Let $(X,\mathcal{S}, \mu)$ be a measure space with $X$ a locally compact Hausdorff space, $\mathcal{S}$ the Borel subsets of $X$ and $\mu$ a complex measure. Suppose that $$ \int_X f \ d\mu \in \mathbb{R} $$ for all $f\in C( X,\mathbb{R} )$ i.e. the continous functions from $X$ to $\mathbb{R}$. I want to know if this implies that $\mu$ is a real measure? Of course with $f\equiv1$ we have that $\mu(X) \in \mathbb{R}$, but does this necessarily implies that $\mu(E)\in \mathbb{R}$ for all $E \in \mathcal{S}?$
I am incline to think that $\mu$ must be a regular measure for this to happen.
Seems to me that you need to add a couple more hypothesis. As you say the fact that $\mu$ is regular is crucial, but you also need that $\int f d\mu \in \mathbb{R}$ for all $f \in C_c(X)$ (of course if $X$ is compact it self, then $C_c(X)=C(X)$)

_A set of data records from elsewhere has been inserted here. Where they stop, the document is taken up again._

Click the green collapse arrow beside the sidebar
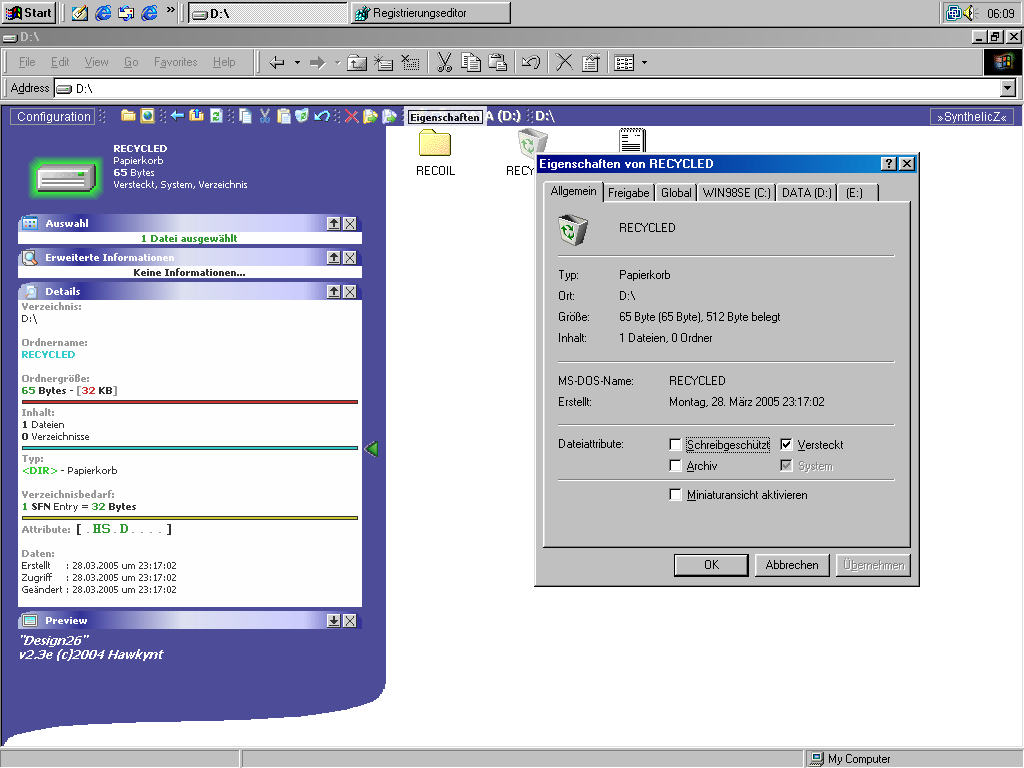The width and height of the screenshot is (1024, 768). click(372, 449)
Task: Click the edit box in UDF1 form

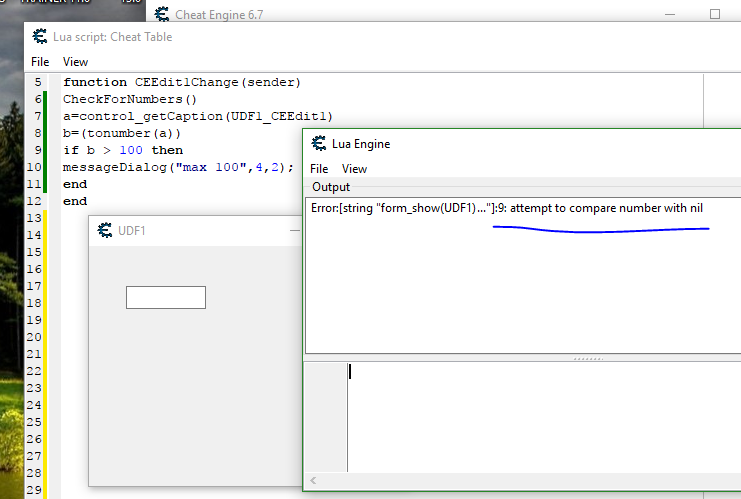Action: click(165, 297)
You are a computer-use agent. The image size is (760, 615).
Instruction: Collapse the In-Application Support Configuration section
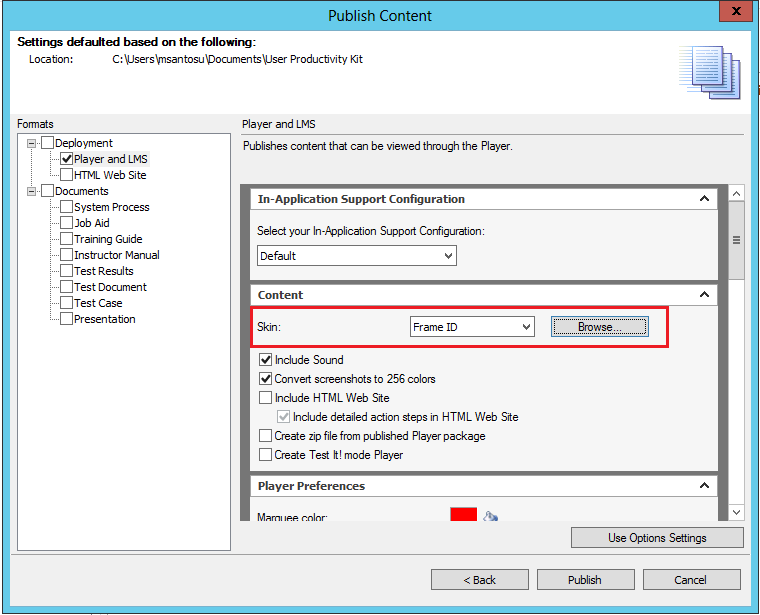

With all this, then indeed $\mu$ is a real measure. To prove it, take any $E \in \mathcal{S}$, now since $C_c(X)$ is dense in $L^1(X, \mu)$, we can find a sequence $(f_n)_n \subset C_c(X)$ such that $\|f_n-\chi_{E}\|_1 \to 0$ as $n \to \infty$. Moreover since $\mu$ is a complex regular measure, then $|\mu|(X)<\infty$, so $$ \left| \int (f_n-\chi_{E}) d\mu \right| \leq \|f_n-\chi_{E}\|_1 |\mu|(X) \to 0\text{ as $n \to \infty$} $$ and therefore $$ \mu(E) = \int \chi_E d\mu = \lim_{n \to \infty} \int f_n d\mu \in \mathbb{R} $$ since by the hypothesis each $\int f_n d\mu \in \mathbb{R}$.